▶ Activity: For the entries below, the result should be an exact transcription of the lines from the one with "At what coordinates should I click to accomplish: Open" up to and including the one with "This screenshot has width=952, height=1232.", and only those.

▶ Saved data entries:

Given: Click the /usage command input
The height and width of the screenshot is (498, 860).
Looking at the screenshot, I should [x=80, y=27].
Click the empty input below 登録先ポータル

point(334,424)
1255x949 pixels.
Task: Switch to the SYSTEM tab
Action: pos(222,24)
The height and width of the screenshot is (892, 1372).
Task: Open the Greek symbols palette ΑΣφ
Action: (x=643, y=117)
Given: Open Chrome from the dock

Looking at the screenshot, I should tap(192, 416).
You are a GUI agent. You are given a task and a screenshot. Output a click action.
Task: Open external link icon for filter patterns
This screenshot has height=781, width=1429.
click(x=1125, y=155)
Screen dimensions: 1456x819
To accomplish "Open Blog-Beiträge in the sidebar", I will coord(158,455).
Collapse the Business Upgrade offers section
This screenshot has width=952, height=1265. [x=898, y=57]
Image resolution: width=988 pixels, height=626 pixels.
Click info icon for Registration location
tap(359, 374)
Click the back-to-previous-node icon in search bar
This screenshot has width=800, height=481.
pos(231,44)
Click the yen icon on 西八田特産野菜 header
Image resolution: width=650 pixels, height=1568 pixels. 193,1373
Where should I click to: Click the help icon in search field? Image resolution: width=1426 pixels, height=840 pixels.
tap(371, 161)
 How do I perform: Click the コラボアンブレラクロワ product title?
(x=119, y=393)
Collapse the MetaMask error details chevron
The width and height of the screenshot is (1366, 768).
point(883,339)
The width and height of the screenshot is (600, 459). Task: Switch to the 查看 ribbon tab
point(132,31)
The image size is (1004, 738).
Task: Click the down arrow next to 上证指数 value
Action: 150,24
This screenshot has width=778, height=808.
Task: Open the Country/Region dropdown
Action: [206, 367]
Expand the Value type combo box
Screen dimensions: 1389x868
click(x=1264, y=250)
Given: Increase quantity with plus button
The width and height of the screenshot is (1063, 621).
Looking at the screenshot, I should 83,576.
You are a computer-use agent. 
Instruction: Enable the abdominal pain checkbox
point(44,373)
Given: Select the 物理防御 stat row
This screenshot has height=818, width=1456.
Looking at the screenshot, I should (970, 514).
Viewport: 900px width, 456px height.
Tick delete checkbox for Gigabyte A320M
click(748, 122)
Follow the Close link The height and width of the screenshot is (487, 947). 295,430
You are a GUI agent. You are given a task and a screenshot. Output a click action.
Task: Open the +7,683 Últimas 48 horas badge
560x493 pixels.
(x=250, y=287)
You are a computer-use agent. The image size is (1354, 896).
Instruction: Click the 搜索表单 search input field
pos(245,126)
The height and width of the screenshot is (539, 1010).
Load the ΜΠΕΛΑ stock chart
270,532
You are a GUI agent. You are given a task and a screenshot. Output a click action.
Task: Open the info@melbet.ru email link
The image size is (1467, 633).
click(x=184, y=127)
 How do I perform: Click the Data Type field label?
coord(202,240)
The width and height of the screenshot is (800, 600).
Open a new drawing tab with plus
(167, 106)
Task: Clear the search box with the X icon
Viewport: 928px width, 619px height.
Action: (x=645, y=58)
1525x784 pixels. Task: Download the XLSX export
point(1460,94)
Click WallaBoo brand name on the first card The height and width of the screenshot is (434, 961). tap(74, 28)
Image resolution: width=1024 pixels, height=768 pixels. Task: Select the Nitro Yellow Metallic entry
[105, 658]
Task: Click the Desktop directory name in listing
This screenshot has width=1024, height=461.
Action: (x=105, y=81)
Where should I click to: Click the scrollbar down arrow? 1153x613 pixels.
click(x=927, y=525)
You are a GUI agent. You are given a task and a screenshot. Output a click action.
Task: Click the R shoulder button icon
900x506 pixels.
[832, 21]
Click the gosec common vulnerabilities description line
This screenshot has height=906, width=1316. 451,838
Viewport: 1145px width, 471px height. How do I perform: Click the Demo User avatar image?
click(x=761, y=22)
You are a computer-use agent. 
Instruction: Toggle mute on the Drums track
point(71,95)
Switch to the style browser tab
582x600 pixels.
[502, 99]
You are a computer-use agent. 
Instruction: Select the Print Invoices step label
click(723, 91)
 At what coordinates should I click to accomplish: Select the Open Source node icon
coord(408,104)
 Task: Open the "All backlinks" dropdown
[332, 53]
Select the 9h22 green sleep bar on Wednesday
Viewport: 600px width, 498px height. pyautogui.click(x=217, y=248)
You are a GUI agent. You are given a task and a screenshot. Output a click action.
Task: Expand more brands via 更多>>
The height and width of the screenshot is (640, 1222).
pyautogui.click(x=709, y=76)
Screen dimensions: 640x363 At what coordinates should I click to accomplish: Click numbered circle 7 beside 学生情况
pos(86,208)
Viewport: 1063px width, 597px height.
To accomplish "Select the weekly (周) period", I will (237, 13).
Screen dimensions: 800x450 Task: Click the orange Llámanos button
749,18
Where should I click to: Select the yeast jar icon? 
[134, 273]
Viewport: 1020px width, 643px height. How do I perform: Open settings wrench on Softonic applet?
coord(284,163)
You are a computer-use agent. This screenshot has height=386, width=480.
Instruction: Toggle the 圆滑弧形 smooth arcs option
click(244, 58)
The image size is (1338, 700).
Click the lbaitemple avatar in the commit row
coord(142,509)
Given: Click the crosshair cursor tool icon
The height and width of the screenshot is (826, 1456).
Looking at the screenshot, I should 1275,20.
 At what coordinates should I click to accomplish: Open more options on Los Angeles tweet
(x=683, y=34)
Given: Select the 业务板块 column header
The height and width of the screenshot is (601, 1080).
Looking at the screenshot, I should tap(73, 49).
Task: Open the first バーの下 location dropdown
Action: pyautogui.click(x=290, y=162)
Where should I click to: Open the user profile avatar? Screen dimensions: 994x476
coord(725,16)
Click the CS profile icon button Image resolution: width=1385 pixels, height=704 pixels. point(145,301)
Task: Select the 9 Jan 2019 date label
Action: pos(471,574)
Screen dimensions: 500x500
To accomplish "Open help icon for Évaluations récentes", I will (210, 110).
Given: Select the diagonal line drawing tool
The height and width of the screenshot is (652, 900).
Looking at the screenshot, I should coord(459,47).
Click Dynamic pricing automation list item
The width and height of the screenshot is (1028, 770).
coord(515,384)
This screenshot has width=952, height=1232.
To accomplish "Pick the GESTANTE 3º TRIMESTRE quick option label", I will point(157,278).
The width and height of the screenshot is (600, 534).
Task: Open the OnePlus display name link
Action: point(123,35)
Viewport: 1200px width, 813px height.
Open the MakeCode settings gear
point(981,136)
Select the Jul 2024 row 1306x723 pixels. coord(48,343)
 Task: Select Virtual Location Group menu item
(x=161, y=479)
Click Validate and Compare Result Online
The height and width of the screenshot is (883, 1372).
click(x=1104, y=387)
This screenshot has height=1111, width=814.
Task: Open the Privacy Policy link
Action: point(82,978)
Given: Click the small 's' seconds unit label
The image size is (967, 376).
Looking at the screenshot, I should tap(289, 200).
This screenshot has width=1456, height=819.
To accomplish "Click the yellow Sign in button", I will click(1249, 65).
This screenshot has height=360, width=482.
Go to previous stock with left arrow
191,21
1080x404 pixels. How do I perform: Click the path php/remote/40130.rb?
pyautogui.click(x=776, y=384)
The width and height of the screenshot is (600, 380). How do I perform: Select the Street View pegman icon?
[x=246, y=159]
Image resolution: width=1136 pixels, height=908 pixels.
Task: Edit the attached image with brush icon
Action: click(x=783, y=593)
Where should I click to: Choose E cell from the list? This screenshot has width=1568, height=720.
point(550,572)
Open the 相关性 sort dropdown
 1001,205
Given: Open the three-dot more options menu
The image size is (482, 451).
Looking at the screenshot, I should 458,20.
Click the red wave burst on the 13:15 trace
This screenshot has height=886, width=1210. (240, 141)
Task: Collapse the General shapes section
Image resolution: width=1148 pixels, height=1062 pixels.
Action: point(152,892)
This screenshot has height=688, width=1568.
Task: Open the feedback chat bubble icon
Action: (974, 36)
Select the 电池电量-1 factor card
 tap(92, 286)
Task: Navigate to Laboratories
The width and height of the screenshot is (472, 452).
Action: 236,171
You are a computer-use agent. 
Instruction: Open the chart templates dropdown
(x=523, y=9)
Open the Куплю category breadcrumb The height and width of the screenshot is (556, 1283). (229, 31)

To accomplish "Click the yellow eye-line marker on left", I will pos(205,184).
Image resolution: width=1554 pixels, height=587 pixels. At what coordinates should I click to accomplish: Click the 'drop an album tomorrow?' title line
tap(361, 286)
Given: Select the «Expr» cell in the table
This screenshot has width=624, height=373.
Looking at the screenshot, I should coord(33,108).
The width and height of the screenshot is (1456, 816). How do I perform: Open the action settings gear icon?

▶ Response:
 At what coordinates should I click to accomplish: Open more options on Los Angeles tweet
(x=683, y=34)
Given: Select the 业务板块 column header
The height and width of the screenshot is (601, 1080).
Looking at the screenshot, I should tap(73, 49).
Task: Open the first バーの下 location dropdown
Action: pyautogui.click(x=290, y=162)
Where should I click to: Open the user profile avatar? Screen dimensions: 994x476
coord(725,16)
Click the CS profile icon button Image resolution: width=1385 pixels, height=704 pixels. point(145,301)
Task: Select the 9 Jan 2019 date label
Action: pos(471,574)
Screen dimensions: 500x500
To accomplish "Open help icon for Évaluations récentes", I will (210, 110).
Given: Select the diagonal line drawing tool
The height and width of the screenshot is (652, 900).
Looking at the screenshot, I should coord(459,47).
Click Dynamic pricing automation list item
The width and height of the screenshot is (1028, 770).
coord(515,384)
This screenshot has width=952, height=1232.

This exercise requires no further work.